SOURCE PASSAGE: Begin
Trimble discusses five things she wants women to know about HPV, cancer risk and the importance of vaccines.

  1. Women Don’t Need to Feel Ashamed About HPV

    “Anyone who’s ever had sex may have been exposed to HPV,” says Trimble, adding that she wishes she knew how to get rid of the unnecessary stigma associated with the disease.

    “Raising awareness can give you choices, and knowing you have choices is empowering.”

  2. Certain Types of HPV Are Linked with Cervical Disease

    While more than 100 types of HPV exist, only about a dozen of them are associated with cervical disease. “Together, HPV 16 and HPV 18 account for 70 percent of all cervical disease,” says Trimble. Genital warts are a form of low-risk HPV, and they do not cause cancer.

    Doctors monitor HPV with Pap tests that look for abnormal cervical cells called lesions. Low-grade lesions — where the changes are only mildly abnormal — often clear up on their own. These are not considered precancerous.
SOURCE PASSAGE: End
INFORMATION SUPPLIED: Begin
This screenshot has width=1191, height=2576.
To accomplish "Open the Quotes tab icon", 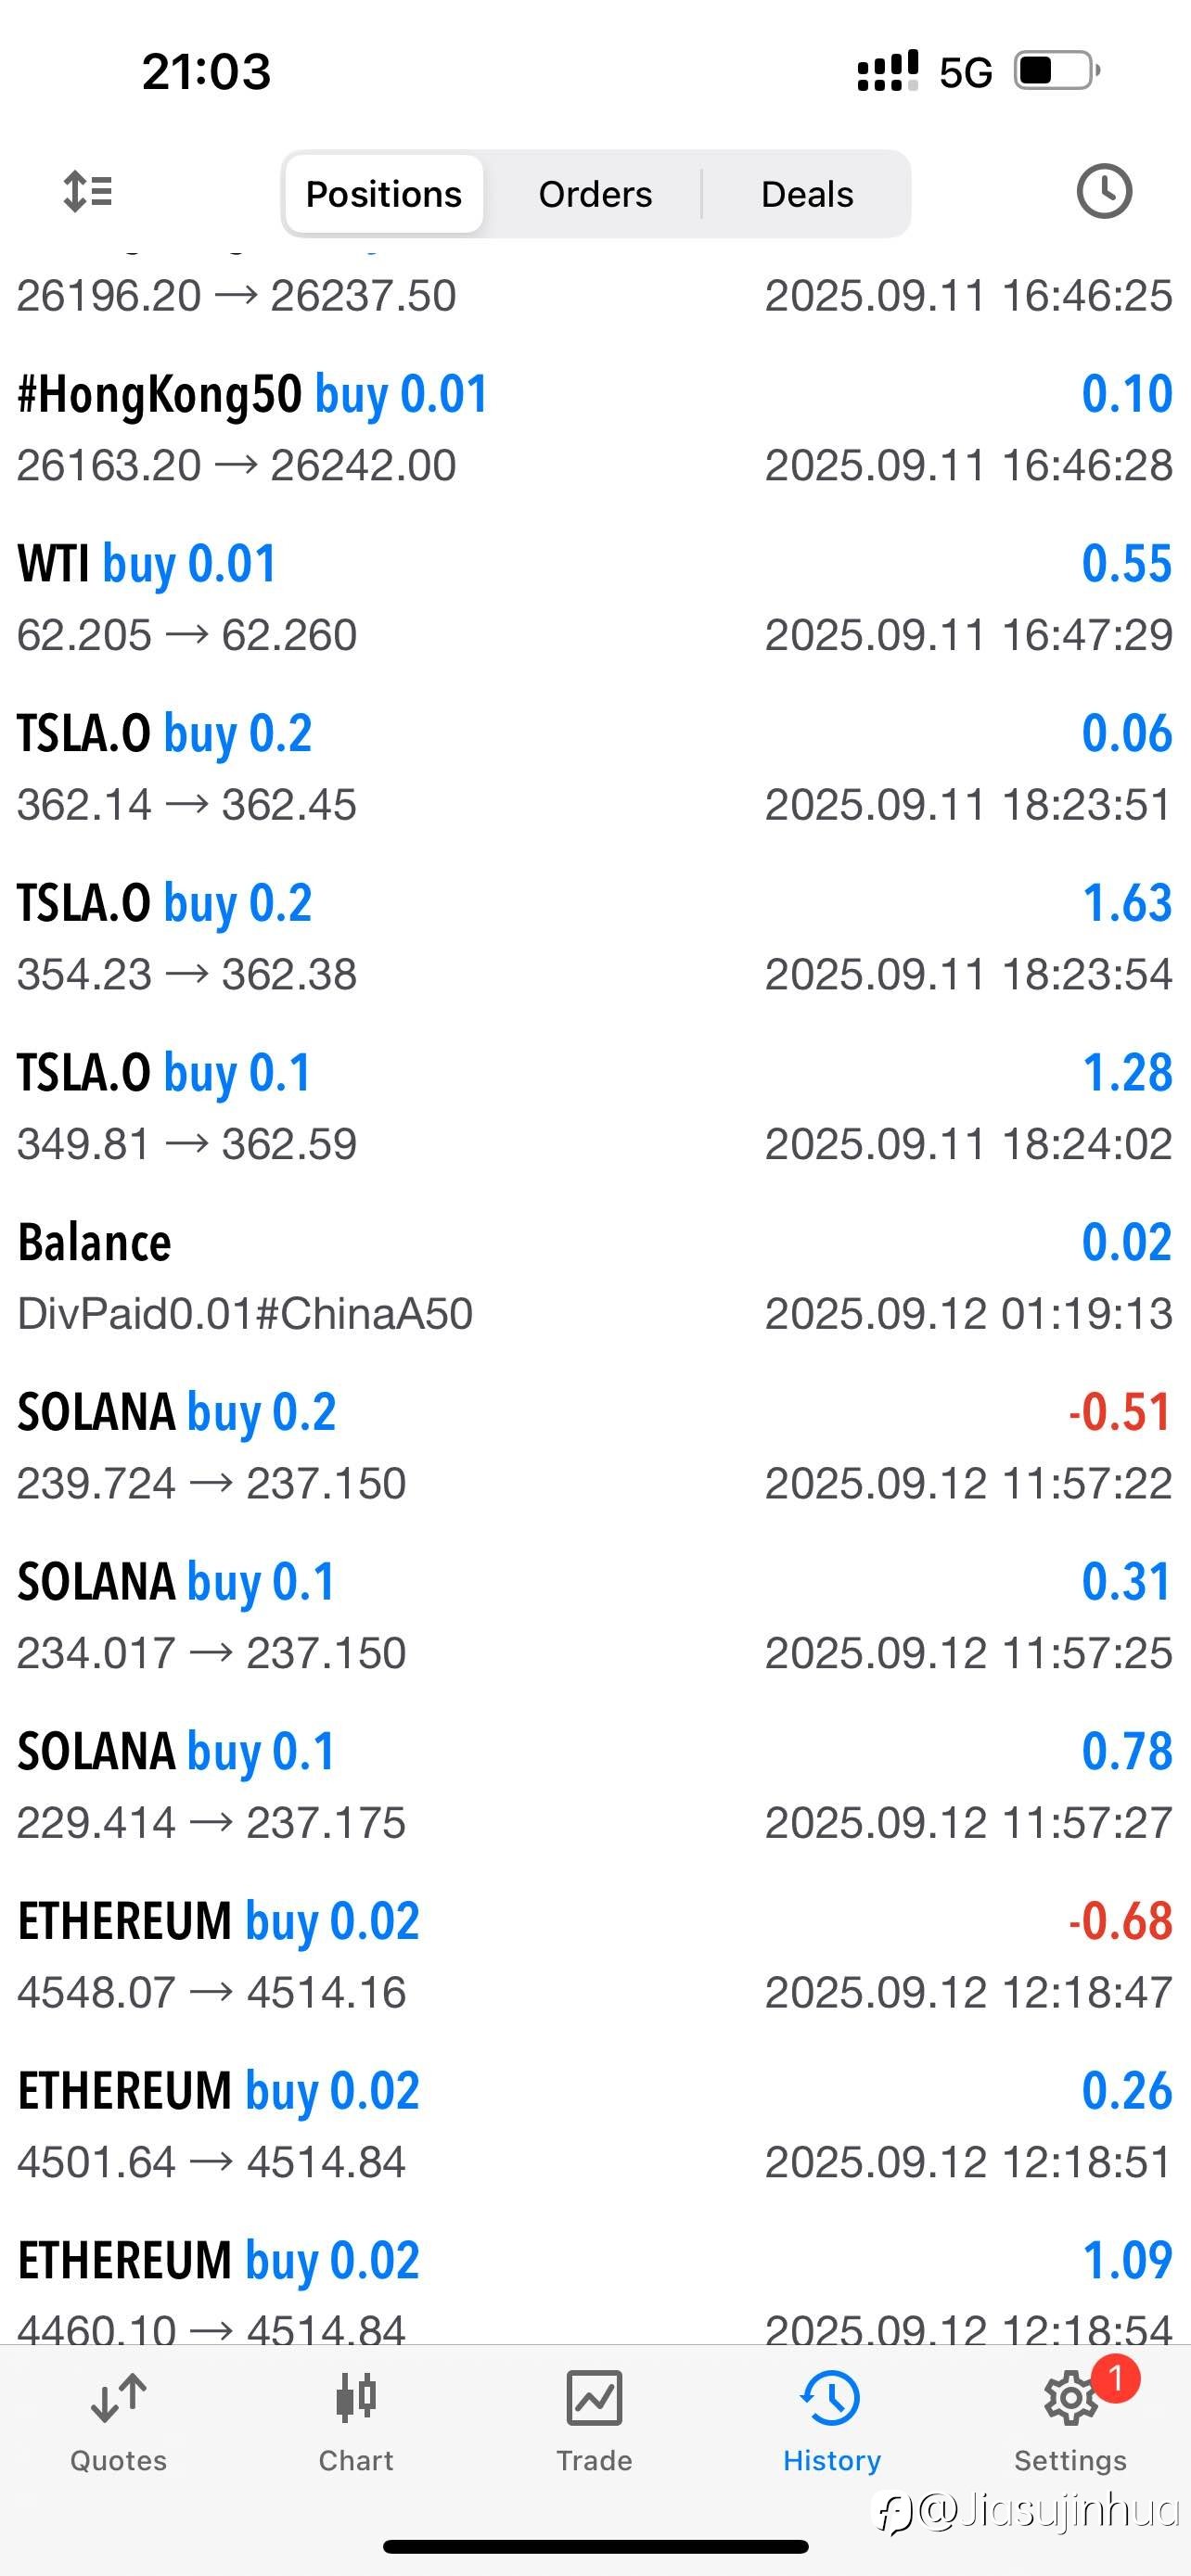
INFORMATION SUPPLIED: End
▶ WORK TASK 1: Can you print the HPV passage between "While more than" and "not cause cancer.", inclusive?
▶ WORK TASK 2:
Answer these questions from the HPV passage:
(a) How many types of HPV exist?
(b) Which two types together account for 70 percent of all cervical disease?
(c) What do Pap tests look for?

▶ SOLUTION 1:
While more than 100 types of HPV exist, only about a dozen of them are associated with cervical disease. “Together, HPV 16 and HPV 18 account for 70 percent of all cervical disease,” says Trimble. Genital warts are a form of low-risk HPV, and they do not cause cancer.

▶ SOLUTION 2:
(a) More than 100.
(b) HPV 16 and HPV 18.
(c) Abnormal cervical cells called lesions.